Home price outlook shows more declines ahead
April 28, 2011
by Steve Brown/The Dallas Morning News


When it comes to home prices, it’s easy to be jaded about the constant stream of local and national data.

Seems as if every week there’s another report, and the numbers rarely line up.

But for the last eight months or so, all of the arrows on the charts have been pointing in the same direction — down.

Home prices in North Texas are off about 10 percent from their peak. And prices are down by more than a third nationwide from just a few years ago.

And the worst probably isn’t over, according to top housing economist Mark Fleming of CoreLogic Inc.

Prices around the country could drop 15 percent to 20 percent more in the worst case, Fleming said Thursday at a Dallas meeting of the National Multi Housing Council.

“I don’t actually expect house prices to decline that much, but the pressure is there,” Fleming said. “There is lots of inventory there.

“We will probably lose another 4 or 5 percent in 2011.”

Home prices in North Texas have fallen about 5 percent since last summer. And a flood of foreclosed homes hitting the market is dragging average values down.

Fleming said more than a third of the houses being sold nationwide are distressed properties.

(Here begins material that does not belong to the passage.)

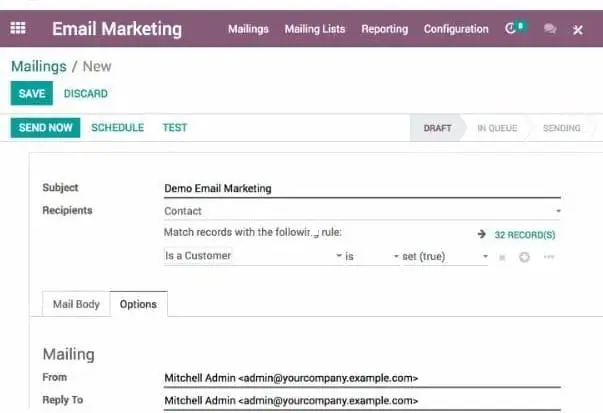Viewport: 603px width, 413px height.
Task: Click the X icon in the top bar
Action: [x=577, y=30]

“Those homes are selling at significant discounts, which will further draw down prices,” he said. “The healthy market is not declining.

“All the declines in house prices are really being driven by those distressed sales,” Fleming said.

More than 20,000 homes were foreclosed on in the Dallas-Fort Worth area last year — a record high. Many of those properties are now showing “for sale” signs just in time for the spring market.

Recent studies suggest that the average markdown of a foreclosed home in Texas is about 30 percent. So even if just a third of the market is sold on that basis, it can be a wallop for overall prices.

And the prospect for more foreclosures seems to be unending.

Fleming’s California real estate research firm estimates that almost 11 million U.S. homeowners with loans owe more than their homes are worth.

“There is $750 billion in negative equity out there,” he said. “Negative equity is something that’s going to last in many markets for seven to 10 years.”

In the Dallas area, 12 percent of homeowners with loans — or more than 90,000 borrowers — are underwater, CoreLogic estimates.

Most of those owners won’t walk away from their loans, Fleming said.

“You will live there and stay there and hope that things get better,” he said. “But the volume of sales activity is significantly lower if negative equity exists in those markets.”

That’s one of the reasons Fleming predicts it will be a stretch before the housing market is back to normal and why many potential buyers still expect prices to fall.

“It’s probably going to take 10-plus years to recover,” he said. “There are deflationary expectations taking hold in the housing market.”